California Symphony Season Finale Includes Brahms, Sibelius, and A World Premiere
California Symphony presents season finale SOMETHING OLD, SOMETHING NEW at the Lesher Center for the Arts in Walnut Creek on Sunday May 6th at 4pm. The concert sees Music Director Donato Cabrera reunite with internationally acclaimed and award-winning pianist Haochen Zhang, who performs the grand and virtuosic Brahms Piano Concerto No. 2. Also on the program is Sibelius' Symphony No. 3, plus the debut of Composer-in-Residence Katherine Balch's first commission for the California Symphony, like a broken clock. This is the final concert in the Symphony's 2017-18 Larger Than Life season, which has seen the California Symphony continue to buck industry trends, expanding audiences by 16% and increasing subscription sales by 14% over last year.
"Katie's approach to composition is full of inventiveness and whimsy. I think our audience will not only hear the implications that the title of the piece implies, but will also be surprised by how she goes about creating these sounds."-Music Director Donato Cabrera
The title of the work is taken from a Joanna Newsom song, In California. Balch explains: "She sings in one line 'like a little clock / that trembles on the edge of the hour / only ever calling out Cuckoo Cuckoo.'" The text piqued her interest in "off-kilter, delicate tapping/clicking rhythms" and inspired her to create a set of digitized wave forms of the sound of the chiming of a grandfather clock, which she manipulated for like a broken clock. Balch says her music is "often influenced by extra-musical arts, philosophy, and literature," and she describes like a broken clock as "sputtering, ticking, clanging, summoning the minutes and seconds that jitter and dance."
"Since the Brahms is such a massive piece, it really does deserve to be on the second half of the program. Therefore, I needed a symphonic piece on the first of the program that was in contrast to the Brahms, yet could hold its own in terms of sound and meaning. All of Sibelius' glorious symphonies can do this, but the Third Symphony is particularly appropriate because of its sound world and length," said Music Director Donato Cabrera.
ABOUT DONATO CABRERA
Donato Cabrera is Music Director of the California Symphony and the Las Vegas Philharmonic, and served as the Resident Conductor of the San Francisco Symphony and the Wattis Foundation Music Director of the San Francisco Symphony Youth Orchestra from 2009-2016 season.
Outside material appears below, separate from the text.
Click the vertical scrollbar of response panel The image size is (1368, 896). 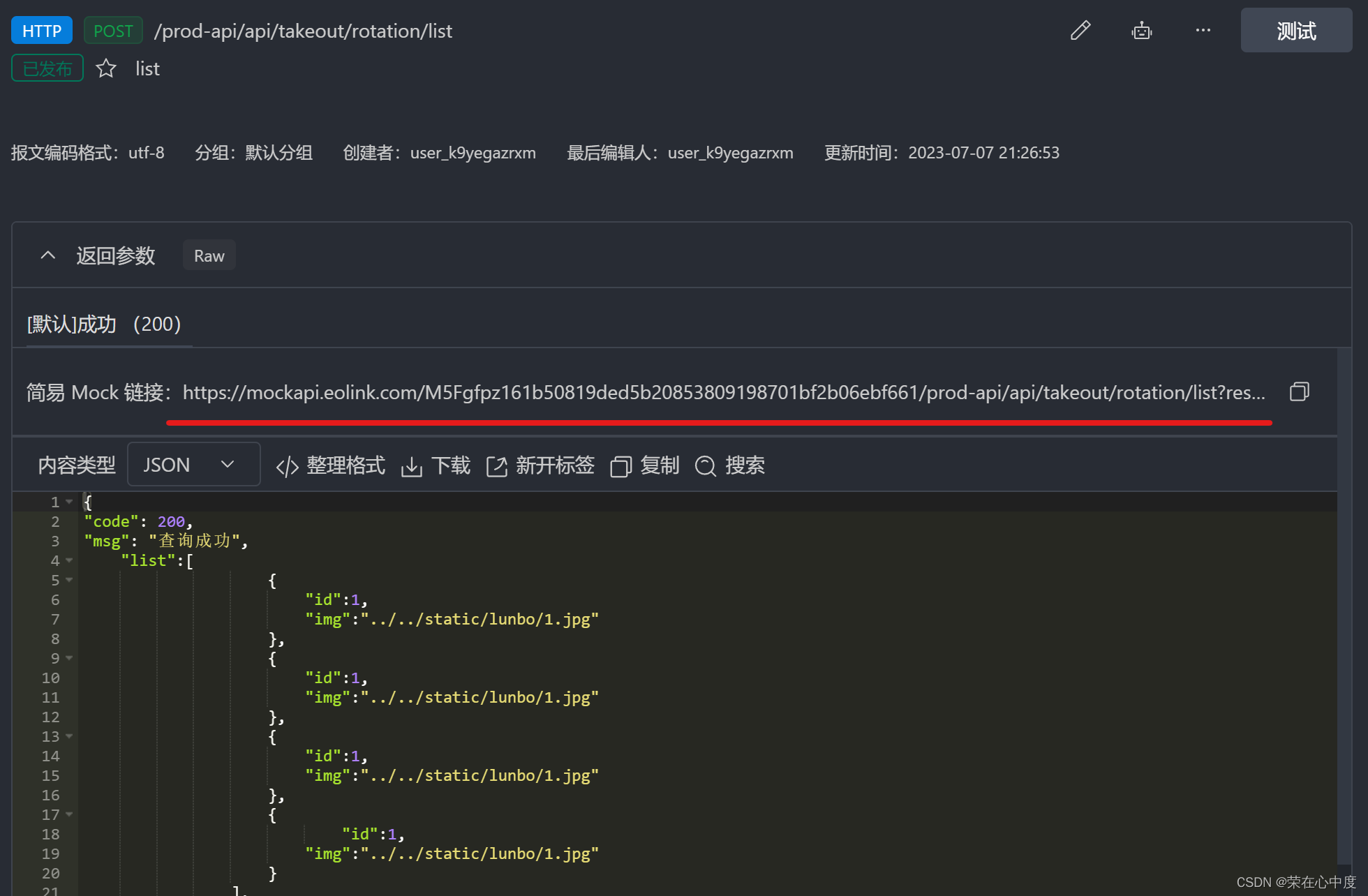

Awards and fellowships include a Herbert von Karajan Conducting Fellowship at the Salzburg Festival and conducting the Nashville Symphony in the League of American Orchestra's prestigious Bruno Walter National Conductor Preview. Donato Cabrera was recognized by the Consulate-General of Mexico in San Francisco as a Luminary of the Friends of Mexico Honorary Committee, for his contributions to promoting and developing the presence of the Mexican community in the Bay Area.
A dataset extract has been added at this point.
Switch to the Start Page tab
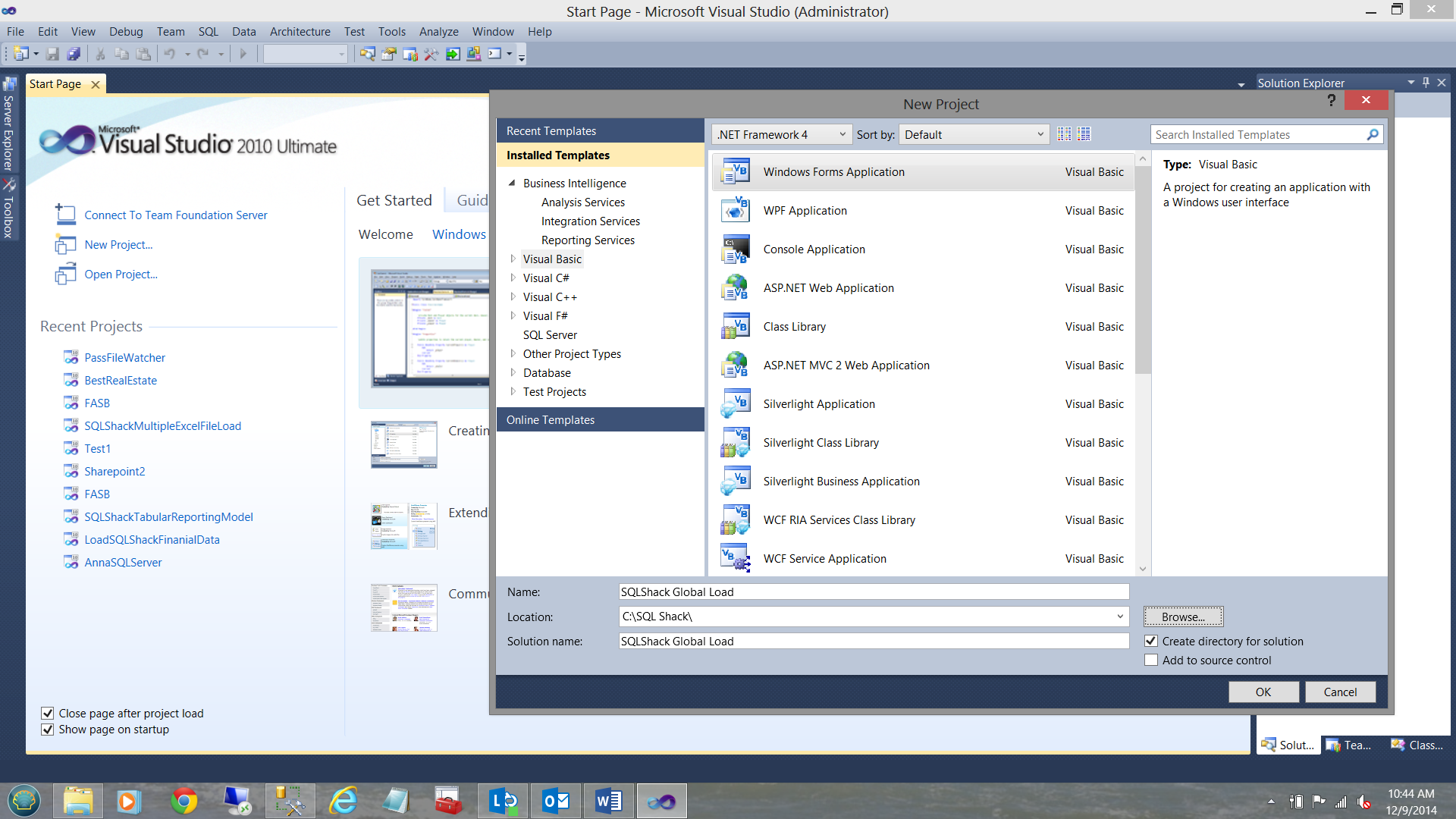55,83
ABOUT CALIFORNIA SYMPHONYThe California Symphony, now in its fifth season under the leadership of Music Director Donato Cabrera, is a world-class, professional orchestra based in Walnut Creek, in the heart of the San Francisco East Bay since 1990. Our vibrant concert series is renowned for featuring classics alongside American repertoire and works by living composers. The Orchestra is comprised of musicians who have performed with the orchestras of the San Francisco Symphony, San Francisco Opera, San Francisco Ballet, and others, and many of its musicians have been performing with the California Symphony for nearly all its existence. Outside of the concert hall, the symphony actively supports music education for social change through its El Sistema-inspired Sound Minds program at Downer Elementary School in San Pablo, CA, which brings intensive music instruction and academic enrichment to Contra Costa County schoolchildren for free, in an area where 94% of students qualify for the federal free or reduced price lunch program. We also host the highly competitive Young American Composer-in-Residence program, which this season welcomes its first female composer, Katherine Balch. California Symphony has launched the careers of some of today's most-performed soloists and composers, including violinists Sarah Chang and Anne Akiko Meyers, cellist Alisa Weilerstein, and composers such as Mason Bates, Christopher Theofanidis, and Kevin Puts. The Orchestra performs at the Lesher Center for the Arts in Walnut Creek.